Türk Askerini işgalci güç olarak tanımlayan Irak, konunun görüşülmesi için Birleşmiş Milletler Güvenlik Konseyi’ni acil toplantıya çağırdı. Türk askerinin Irak’ta bulunmasının uluslararası hukuktan doğan haklılığı bir kez daha gündeme geldi. Irak toprakları içinde bulunan PKK’nın saldırıları dolayısıyla meşru müdafaa hakkı çerçevesinde sınır ötesi çok sayıda operasyona imza atan Türkiye, Irak’ta bulunan diğer ülkeler ABD ve İran’a göre, IŞİD teröründen en çok etkilenen ülke. Bu doğrultuda Ankara, uluslararası hukuktan doğan haklarını kullanıyor.
Uzmanlar ABD’nin, “Türkiye, Irak Hükümeti onaylamadığı için uluslararası koalisyona üye değil” çıkışına ise “Suriye’de Esed’den izin mi aldılar?” sorusuyla karşılık veriyor. Birleşmiş Milletler’in 2015 yılında tüm ülkeleri IŞİD’e karşı ortak mücadeleye çağırmasını hatırlatan uzmanlar, yaşanan son krizde Batılı ülkelerin art niyetine dikkat çekiyor. Ankara, binlerce kilometre uzaktan Irak’a müdahaleyi kendine hak gören ABD ile FETÖ’den sonra Musul’da da müttefiklik ilişkisini sorguluyor.
Türkiye’nin Musul’da bulunma gerekçesi olarak savunduğu ve istendiğinde Birleşmiş Milletler Güvenlik Konseyi’ne de sunacağı Musul haklılığını 6 maddede toparladık.
Tek bir uluslararası koalisyon var ve Türkiye buna taraf
IŞİD’e karşı oluşturulan tek bir uluslararası koalisyon var ve Türkiye de buna taraf ülke. ABD’li Yarbay Dorrin’in açıklamalarının aksine, koalisyon ülkelerinin Irak’ı kapsayan özel bir IŞİD’e karşı mücadele çalışması yok. Uzmanlar, “Eğer Irak’a sorulması gerekiyorsa, biz de şunu sorarız: Suriye’ye girerken Esed’e mi sordular?” diyor.

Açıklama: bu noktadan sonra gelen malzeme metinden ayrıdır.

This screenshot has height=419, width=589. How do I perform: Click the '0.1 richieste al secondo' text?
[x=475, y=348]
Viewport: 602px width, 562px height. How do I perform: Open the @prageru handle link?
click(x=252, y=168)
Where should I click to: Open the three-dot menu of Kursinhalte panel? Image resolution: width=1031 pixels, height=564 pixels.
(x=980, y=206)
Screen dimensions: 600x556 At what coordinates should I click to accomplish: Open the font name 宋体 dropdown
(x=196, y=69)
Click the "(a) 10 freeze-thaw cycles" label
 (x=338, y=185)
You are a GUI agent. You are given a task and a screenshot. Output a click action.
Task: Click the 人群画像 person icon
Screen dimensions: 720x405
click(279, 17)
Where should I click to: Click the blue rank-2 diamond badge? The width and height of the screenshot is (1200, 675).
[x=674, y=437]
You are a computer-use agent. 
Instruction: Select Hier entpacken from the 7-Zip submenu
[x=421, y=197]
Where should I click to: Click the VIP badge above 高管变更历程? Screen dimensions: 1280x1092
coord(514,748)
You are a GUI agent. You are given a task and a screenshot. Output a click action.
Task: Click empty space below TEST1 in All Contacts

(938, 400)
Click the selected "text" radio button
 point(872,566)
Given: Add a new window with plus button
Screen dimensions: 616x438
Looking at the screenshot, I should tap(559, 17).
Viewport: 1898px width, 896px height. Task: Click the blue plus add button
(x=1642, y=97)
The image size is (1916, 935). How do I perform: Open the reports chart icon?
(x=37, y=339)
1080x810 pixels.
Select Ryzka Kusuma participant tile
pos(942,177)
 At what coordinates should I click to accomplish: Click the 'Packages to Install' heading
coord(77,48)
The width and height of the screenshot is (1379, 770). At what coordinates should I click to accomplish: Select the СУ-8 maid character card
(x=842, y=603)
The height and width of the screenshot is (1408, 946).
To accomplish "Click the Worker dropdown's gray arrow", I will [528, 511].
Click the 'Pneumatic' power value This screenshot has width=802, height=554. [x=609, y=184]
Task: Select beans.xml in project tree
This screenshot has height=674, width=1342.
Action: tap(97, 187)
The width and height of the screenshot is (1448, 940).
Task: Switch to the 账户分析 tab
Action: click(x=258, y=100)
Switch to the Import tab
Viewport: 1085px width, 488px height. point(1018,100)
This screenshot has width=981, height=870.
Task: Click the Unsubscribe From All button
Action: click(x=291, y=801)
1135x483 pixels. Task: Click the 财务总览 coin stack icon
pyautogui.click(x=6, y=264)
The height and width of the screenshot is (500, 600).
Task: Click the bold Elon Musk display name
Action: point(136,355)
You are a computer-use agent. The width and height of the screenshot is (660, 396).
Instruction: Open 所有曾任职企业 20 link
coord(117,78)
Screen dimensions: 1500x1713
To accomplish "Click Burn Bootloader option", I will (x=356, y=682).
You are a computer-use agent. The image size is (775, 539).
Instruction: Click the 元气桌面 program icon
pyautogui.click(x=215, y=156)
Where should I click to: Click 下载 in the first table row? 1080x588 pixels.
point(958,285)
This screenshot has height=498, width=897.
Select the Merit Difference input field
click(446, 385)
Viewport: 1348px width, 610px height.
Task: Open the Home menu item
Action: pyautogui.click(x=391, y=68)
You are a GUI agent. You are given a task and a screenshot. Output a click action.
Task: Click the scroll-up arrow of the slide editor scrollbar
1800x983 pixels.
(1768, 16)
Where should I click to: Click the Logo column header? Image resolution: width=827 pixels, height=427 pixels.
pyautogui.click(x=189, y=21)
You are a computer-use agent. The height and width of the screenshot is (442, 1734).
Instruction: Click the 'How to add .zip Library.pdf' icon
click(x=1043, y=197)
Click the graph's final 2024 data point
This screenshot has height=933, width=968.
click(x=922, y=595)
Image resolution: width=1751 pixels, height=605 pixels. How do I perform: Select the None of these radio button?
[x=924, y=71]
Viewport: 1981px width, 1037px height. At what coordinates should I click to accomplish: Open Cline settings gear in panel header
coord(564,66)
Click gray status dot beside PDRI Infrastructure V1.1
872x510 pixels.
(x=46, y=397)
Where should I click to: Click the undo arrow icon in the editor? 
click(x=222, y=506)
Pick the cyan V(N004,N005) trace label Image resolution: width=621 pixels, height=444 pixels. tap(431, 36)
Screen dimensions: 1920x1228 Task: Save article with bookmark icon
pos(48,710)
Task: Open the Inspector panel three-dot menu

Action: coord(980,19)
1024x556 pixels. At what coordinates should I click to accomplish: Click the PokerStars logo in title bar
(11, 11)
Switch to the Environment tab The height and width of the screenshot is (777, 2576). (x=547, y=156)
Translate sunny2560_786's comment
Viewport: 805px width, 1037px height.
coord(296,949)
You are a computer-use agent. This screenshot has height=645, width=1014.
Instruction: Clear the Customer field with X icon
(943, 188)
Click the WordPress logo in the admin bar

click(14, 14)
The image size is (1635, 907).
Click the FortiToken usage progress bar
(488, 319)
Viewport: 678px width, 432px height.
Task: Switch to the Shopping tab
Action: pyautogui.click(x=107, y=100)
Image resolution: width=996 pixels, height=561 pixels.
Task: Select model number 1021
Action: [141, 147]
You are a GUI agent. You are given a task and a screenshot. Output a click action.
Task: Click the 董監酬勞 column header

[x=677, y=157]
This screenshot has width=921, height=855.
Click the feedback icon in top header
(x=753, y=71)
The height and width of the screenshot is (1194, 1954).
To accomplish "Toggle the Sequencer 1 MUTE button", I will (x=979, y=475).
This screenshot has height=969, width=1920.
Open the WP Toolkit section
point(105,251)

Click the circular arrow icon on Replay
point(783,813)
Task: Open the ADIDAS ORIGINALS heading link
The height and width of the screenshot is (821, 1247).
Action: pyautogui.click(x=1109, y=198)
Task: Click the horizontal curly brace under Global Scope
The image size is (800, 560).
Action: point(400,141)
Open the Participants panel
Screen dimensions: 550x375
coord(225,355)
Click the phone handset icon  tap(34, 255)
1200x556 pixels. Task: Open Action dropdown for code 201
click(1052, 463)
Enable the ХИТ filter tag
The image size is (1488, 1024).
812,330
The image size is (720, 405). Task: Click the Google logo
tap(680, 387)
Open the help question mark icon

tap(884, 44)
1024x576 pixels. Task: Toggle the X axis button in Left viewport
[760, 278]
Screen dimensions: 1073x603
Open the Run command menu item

Birleşmiş Milletler Güvenlik Konseyi’nin çağrısı üzerine teröre karşı koalisyondayız
Türkiye, Birleşmiş Milletler Güvenlik Konseyi’nin 2015’teki çağrısı üzerine IŞİD’e karşı uluslararası koalisyona katıldı. Sözkonusu çağrı sadece Suriye değil IŞİD’e karşı Irak çevresinde yürütülecek mücadeleyi de kapsıyordu. Türkiye, koalisyona üye olduğu gibi, başta İncirlik Üssü olmak üzere topraklarını da üye ülkelerin kullanımına açtı.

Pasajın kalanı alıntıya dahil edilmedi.